Die National Geographic Society präsentierte
der Öffentlichkeit heute erstmals Inhalte des Manuskripts. Der Kodex
- ein gebundener auf koptisch verfasster antiker Text - wurde in den
siebziger Jahren des vergangenen Jahrhunderts in Ägypten entdeckt und
gelangte über Umwege zur Schweizer Maecenas-Stiftung. Die National
Geographic Society unterstützte in den vergangenen fünf Jahren die
Restaurierung und Übersetzung des Dokuments aus dem Koptischen. Alle
wissenschaftlichen Tests haben bisher die Echtheit des Manuskripts
bestätigt, das zwischen 220 und 340 n. Chr. entstand. NATIONAL
GEOGRAPHIC DEUTSCHLAND berichtet in der Titelgeschichte der
Mai-Ausgabe ausführlich über das Evangelium und die
neue Sicht auf Judas.
Die Existenz eines so genannten Judas-Evangeliums war schon sehr
lange bekannt. Bereits 180 n. Chr. hatte Irenäus, der Bischof von
Lyon, in seinem Werk "Gegen die Häresien" ausdrücklich vor der
Lektüre dieses Evangeliums gewarnt. Denn dessen Inhalt passte nicht
zu den von der Kirche ausgewählten Texten für das Neue Testament wie
die Evangelien nach Markus, Matthäus, Lukas und Johannes.
Den Texten des Neuen Testaments zufolge starb Jesus am Kreuz,
nachdem der Apostel Judas ihn im Garten Gethsemane für 30 Silberlinge
an die römische Besatzungsmacht verraten hatte. Seither steht der
Name Judas im christlichen Kulturkreis für das Böse schlechthin. Im
jetzt restaurierten Judas-Evangelium wird der Verrat aber zur
Ruhmestat: Judas ist der Einzige, der die Botschaft Jesu versteht. Er
wird von Jesus in alle Geheimnisse eingeweiht und von ihm beauftragt,
seinem Meister einen letzten Dienst zu erweisen. In der wichtigsten
Passage des Manuskripts sagt Jesus zu Judas: «...du wirst sie alle
übertreffen. Denn du wirst den Menschen opfern, der mich kleidet.»
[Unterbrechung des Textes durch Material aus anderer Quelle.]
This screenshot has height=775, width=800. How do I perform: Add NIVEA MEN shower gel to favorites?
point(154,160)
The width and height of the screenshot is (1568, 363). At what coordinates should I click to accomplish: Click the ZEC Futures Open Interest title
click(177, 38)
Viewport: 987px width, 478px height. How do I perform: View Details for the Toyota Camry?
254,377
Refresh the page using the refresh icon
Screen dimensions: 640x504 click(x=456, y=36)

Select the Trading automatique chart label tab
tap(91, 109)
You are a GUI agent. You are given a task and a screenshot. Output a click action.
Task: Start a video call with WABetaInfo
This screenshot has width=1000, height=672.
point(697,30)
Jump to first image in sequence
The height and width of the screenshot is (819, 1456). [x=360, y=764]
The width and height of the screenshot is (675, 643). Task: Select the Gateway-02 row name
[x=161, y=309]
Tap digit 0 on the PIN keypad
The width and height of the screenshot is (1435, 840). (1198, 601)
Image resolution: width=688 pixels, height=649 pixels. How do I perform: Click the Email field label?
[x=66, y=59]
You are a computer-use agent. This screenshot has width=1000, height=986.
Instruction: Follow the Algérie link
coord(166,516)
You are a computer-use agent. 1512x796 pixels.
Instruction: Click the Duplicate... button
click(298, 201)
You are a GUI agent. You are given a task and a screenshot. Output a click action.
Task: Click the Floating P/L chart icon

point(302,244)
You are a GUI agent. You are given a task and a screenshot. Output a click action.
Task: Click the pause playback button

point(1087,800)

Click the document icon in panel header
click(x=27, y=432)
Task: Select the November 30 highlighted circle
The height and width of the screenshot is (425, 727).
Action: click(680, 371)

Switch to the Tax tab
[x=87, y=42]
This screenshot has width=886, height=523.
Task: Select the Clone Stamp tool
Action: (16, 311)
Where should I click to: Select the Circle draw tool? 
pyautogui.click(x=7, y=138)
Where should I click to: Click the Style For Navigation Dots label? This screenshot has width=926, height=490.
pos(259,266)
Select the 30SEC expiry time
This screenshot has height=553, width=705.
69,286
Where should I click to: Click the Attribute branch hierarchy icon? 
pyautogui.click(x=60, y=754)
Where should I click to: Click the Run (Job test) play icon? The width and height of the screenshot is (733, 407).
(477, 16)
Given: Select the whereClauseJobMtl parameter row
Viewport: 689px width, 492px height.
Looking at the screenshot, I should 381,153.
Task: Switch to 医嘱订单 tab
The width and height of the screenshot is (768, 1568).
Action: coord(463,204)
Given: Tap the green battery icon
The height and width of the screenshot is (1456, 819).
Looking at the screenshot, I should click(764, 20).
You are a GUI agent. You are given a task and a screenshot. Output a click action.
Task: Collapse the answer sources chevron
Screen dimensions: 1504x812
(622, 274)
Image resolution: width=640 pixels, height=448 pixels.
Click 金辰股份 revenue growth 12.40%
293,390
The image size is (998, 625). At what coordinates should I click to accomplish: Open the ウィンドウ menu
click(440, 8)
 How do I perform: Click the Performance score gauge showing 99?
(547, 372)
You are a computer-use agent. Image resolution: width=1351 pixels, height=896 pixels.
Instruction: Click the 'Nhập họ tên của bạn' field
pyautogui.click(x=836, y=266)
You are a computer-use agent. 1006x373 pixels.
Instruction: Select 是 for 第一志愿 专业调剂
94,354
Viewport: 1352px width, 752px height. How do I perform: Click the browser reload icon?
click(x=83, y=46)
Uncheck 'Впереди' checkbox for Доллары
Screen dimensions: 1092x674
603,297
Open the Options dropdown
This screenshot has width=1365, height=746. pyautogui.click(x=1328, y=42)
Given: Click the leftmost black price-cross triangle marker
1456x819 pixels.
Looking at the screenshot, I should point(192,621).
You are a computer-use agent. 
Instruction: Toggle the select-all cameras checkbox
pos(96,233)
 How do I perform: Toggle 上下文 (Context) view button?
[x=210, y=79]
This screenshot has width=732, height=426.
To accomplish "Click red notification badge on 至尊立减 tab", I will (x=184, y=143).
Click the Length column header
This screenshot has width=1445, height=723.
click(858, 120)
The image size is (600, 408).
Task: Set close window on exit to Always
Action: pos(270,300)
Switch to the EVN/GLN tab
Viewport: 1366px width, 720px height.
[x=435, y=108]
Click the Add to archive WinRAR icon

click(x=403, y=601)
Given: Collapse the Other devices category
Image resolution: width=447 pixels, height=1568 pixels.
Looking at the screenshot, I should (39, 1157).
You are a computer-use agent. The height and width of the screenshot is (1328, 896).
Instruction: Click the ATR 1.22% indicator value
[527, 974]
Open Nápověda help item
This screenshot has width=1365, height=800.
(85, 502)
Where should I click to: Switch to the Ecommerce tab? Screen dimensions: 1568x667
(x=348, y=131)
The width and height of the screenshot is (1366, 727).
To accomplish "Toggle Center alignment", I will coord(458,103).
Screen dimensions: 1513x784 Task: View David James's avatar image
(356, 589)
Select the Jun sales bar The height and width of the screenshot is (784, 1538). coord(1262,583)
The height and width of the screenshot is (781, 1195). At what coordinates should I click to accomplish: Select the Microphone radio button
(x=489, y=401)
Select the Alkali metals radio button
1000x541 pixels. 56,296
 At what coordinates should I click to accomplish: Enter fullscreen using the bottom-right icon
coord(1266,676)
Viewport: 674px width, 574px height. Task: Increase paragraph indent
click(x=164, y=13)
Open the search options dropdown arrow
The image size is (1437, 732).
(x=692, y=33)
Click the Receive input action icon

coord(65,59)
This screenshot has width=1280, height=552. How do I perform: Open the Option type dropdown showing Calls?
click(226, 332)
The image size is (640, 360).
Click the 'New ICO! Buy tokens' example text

Die mit der Übersetzung beauftragten Religionswissenschaftler
interpretieren diese Aussage so, dass Judas Jesus zwar den Tod
brachte, ihm damit aber einen letzten Gefallen erwies. Denn mit
seiner Hilfe konnte die leibliche Hülle Jesu, die als Werk dummer
Gottheiten galt, ans Kreuz geschlagen werden. Dieses Manuskript
liefert nach fast 2000 Jahren ein neues Bild der meistgehassten
Person des Christentums. Auch die Folgen der Auslieferung sind Judas
bewusst: "Du wirst verflucht werden", hat ihn Jesus diesem Text
zufolge gewarnt.
Bei dem restaurierten Judas-Evangelium handelt es sich um einen
auf Koptisch geschriebenen Kodex, der offenbar aus dem Griechischen
übersetzt wurde. In dieser Sprache wurden im 1. und 2. Jahrhundert
die meisten christlichen Texte verfasst. Religionswissenschaftler
sind sich einig, dass die Schrift wichtige neue Einblicke in das
Denken der frühen Christen gibt. Eine große Gruppe von ihnen glaubte,
dass Judas nicht aus niederen Motiven gehandelt hat.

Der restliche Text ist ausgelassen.